Brief on Climate Change
Autor: Greek • March 29, 2012 • Essay • 1,553 Words (7 Pages) • 750 Views
Brief on Climate Change:
Climate change is a significant and lasting change in the statistical distribution of weather patterns over periods ranging from decades to millions of years. It may be a change in average weather conditions or the distribution of events around that average (e.g., more or fewer extreme weather events).
Human activities are releasing greenhouse gases (GHG) into the atmosphere. Climate change is a global issue: 1tn CO2 emitted in India = 1tn CO2 emitted in USA
Rising levels of greenhouse gases are already changing the climate. Climate models predict the global temperature will rise by about 1.4 to 5.8 degrees by 2100. Climate change is likely to have a significant impact on the global environment, economy and society.
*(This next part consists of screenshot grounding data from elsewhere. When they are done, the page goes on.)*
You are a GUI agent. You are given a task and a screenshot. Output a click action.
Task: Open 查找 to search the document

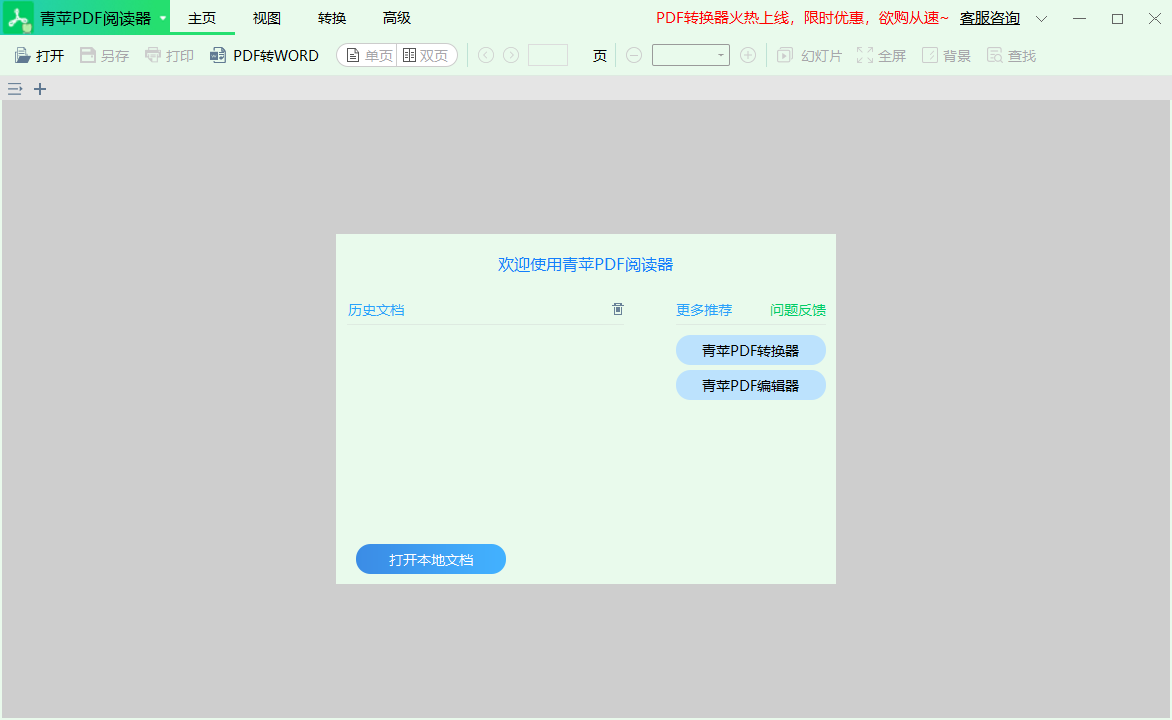(1011, 55)
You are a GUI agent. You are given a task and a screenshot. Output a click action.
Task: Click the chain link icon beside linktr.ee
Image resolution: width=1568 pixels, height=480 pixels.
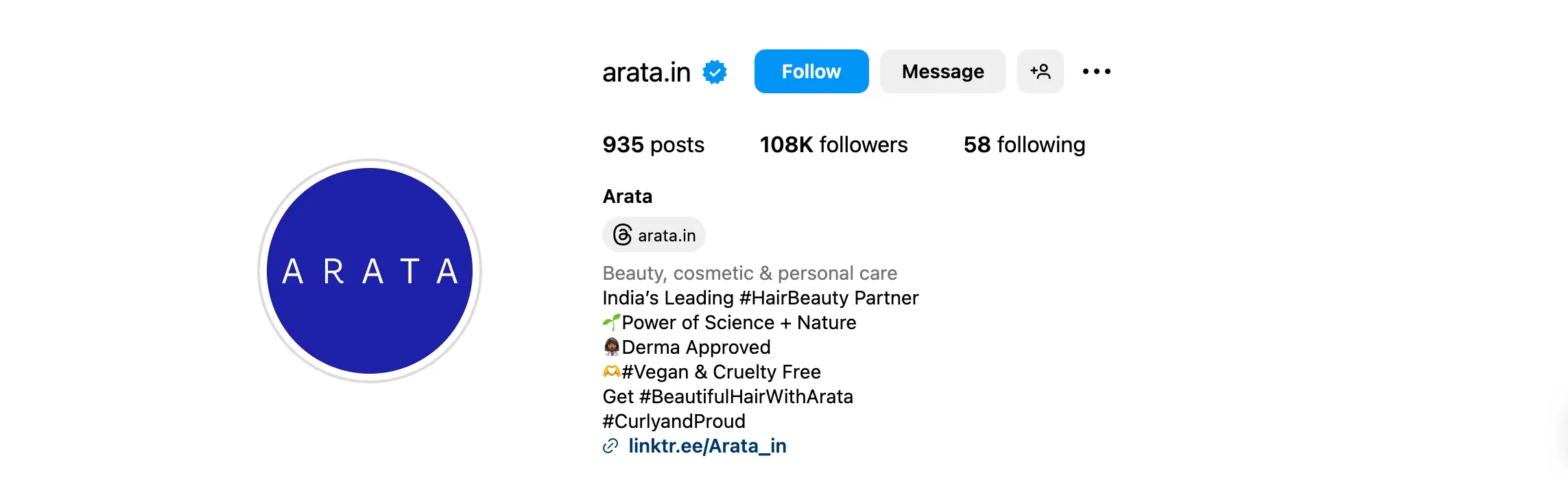pos(610,446)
The greenhouse effect is a process by which thermal radiation from a planetary surface is absorbed by atmospheric greenhouse gases and is re-radiated in all directions. Since part of this re-radiation is back towards the surface, energy is transferred to the surface and the lower atmosphere. As a result, the average surface temperature is higher than it would be if direct heating by solar radiation were the only warming mechanism.
By their percentage contribution to the greenhouse effect on Earth the four major gases are:
* Water vapour, 36-70%
* Carbon dioxide, 9-26%
* Methane, 4-9%
* Ozone, 3-7%
The Kyoto Protocol is a protocol to the United Nations Framework Convention on Climate Change (UNFCCC or FCCC), aimed at fighting global warming. The UNFCCC is an international environmental treaty with the goal of achieving the "stabilisation of greenhouse gas concentrations in the atmosphere at a level that would prevent dangerous anthropogenic interference with the climate system."
The Protocol was initially adopted on 11 December 1997 in Kyoto, Japan, and entered into force on 16 February 2005. As of September 2011, 191 states have signed and ratified the protocol.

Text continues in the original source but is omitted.